(Saved data entries)
________________

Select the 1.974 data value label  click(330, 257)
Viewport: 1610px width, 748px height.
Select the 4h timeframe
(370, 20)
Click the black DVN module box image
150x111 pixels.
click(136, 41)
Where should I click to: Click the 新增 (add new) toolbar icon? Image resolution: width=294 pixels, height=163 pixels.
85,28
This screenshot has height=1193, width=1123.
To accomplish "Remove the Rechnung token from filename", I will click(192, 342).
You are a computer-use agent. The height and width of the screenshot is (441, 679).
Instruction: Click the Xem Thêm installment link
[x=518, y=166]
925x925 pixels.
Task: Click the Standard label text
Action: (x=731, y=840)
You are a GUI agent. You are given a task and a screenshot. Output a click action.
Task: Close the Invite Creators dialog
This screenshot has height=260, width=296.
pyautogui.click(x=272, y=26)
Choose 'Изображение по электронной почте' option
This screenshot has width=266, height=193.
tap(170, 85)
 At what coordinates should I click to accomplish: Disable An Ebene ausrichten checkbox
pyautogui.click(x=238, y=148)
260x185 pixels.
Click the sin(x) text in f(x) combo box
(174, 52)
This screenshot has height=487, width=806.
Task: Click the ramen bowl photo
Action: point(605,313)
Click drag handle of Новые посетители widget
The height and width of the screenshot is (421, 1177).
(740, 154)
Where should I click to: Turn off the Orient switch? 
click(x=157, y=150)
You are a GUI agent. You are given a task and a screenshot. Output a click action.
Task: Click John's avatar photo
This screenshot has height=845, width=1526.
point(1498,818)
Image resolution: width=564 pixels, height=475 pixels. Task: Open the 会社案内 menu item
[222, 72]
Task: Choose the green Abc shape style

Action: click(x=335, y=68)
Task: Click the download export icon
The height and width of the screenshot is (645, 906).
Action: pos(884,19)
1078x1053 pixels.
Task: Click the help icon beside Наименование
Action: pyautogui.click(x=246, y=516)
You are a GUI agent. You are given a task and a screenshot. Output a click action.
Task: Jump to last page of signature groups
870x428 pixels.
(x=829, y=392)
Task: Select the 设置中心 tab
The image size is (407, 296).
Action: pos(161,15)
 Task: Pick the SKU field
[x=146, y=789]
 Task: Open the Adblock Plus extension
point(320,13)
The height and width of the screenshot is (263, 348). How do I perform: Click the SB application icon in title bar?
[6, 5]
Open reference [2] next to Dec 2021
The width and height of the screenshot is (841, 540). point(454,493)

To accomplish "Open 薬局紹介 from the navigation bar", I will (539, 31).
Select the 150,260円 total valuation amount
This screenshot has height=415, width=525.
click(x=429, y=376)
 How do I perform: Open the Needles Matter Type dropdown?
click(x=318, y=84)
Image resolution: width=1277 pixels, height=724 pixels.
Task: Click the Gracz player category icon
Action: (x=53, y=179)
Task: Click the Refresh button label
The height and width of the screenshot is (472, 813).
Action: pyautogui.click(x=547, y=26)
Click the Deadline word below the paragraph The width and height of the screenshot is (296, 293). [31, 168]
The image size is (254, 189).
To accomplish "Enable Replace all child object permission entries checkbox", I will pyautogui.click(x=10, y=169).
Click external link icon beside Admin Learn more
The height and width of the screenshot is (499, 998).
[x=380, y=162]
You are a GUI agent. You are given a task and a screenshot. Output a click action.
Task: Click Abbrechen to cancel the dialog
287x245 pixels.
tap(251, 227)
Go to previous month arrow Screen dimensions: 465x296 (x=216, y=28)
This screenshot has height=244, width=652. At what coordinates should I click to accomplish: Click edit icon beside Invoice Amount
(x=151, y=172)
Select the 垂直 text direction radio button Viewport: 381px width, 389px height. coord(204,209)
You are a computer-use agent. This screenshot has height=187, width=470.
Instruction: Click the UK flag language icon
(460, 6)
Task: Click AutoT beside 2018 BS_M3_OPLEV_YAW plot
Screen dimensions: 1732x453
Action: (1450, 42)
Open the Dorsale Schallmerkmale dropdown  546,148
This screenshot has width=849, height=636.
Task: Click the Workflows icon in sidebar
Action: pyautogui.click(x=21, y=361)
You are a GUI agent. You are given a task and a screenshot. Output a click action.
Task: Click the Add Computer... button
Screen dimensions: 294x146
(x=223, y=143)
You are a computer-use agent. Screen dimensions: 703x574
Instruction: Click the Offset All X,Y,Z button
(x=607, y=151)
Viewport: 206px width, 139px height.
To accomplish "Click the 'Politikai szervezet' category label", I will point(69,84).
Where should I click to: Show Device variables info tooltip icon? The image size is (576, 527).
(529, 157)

________________

# [ABOUT THIS EXERCISE]
From the records above, copy out the line with "Click the sin(x) text in f(x) combo box", the line with "Task: Jump to last page of signature groups", and every line between them, word for word.

# [PROBLEM SOLUTION]
Click the sin(x) text in f(x) combo box
(174, 52)
This screenshot has height=487, width=806.
Task: Click the ramen bowl photo
Action: point(605,313)
Click drag handle of Новые посетители widget
The height and width of the screenshot is (421, 1177).
(740, 154)
Where should I click to: Turn off the Orient switch? 
click(x=157, y=150)
You are a GUI agent. You are given a task and a screenshot. Output a click action.
Task: Click John's avatar photo
This screenshot has height=845, width=1526.
point(1498,818)
Image resolution: width=564 pixels, height=475 pixels. Task: Open the 会社案内 menu item
[222, 72]
Task: Choose the green Abc shape style

Action: click(x=335, y=68)
Task: Click the download export icon
The height and width of the screenshot is (645, 906).
Action: pos(884,19)
1078x1053 pixels.
Task: Click the help icon beside Наименование
Action: pyautogui.click(x=246, y=516)
You are a GUI agent. You are given a task and a screenshot. Output a click action.
Task: Jump to last page of signature groups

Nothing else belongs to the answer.